Here's something I've learned that rocked my world: most things are not nearly
as complicated as I make them in my head. Apparently this comes from some kind
of childhood issue with pleasing parents. But if you're smart, chances are you
can do a lot more than you give yourself credit for.

I just wish I'd learned that earlier.

------
dfranke
* Q-BASIC, when I was in kindergarten.

* Lisp, then all over again with Haskell.

* Anarchocapitalism.

* The proof of Turing's undecidability theorem.

* Positivism (even though I'm a Platonist).

* How compilers work.

* RSA.

------
mhb
Stack three polarizers.

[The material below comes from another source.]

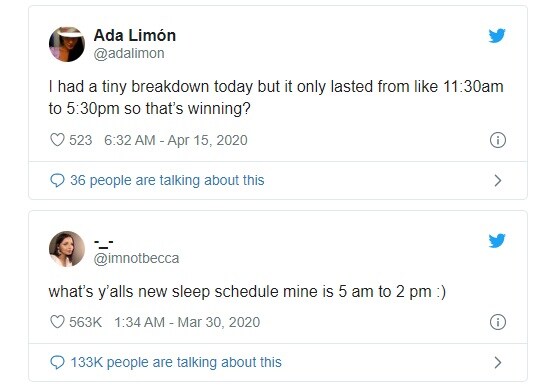Screen dimensions: 543x389
Task: Click the speech bubble icon beside 133K people
Action: [57, 362]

Orient #1 and #2 parallel, orient #3 perpendicular.
See no light come through.

Rotate #2 to 45 degrees. See light come through.

Remove #2 completely. See no light come through.

------
edw519
Just about anyone can do just about anything, eventually.

Too many people prevent possibility by discounting others because they fail to
distinguish between the words "eventually" and "never".

------
michael_nielsen
Fun question. First thoughts: logo (the computer language), the proof of the
infinitude of primes, calculus and Newtonian mechanics, general relativity,
the idea that thinking is a learnable skill.

It's interesting to me what I've learnt but which didn't make my list: most
things related to programming, mathematics, and physics, including quantum
mechanics. Generally speaking, most of that knowledge was more incremental.

------
daniel-cussen
The Selfish Gene.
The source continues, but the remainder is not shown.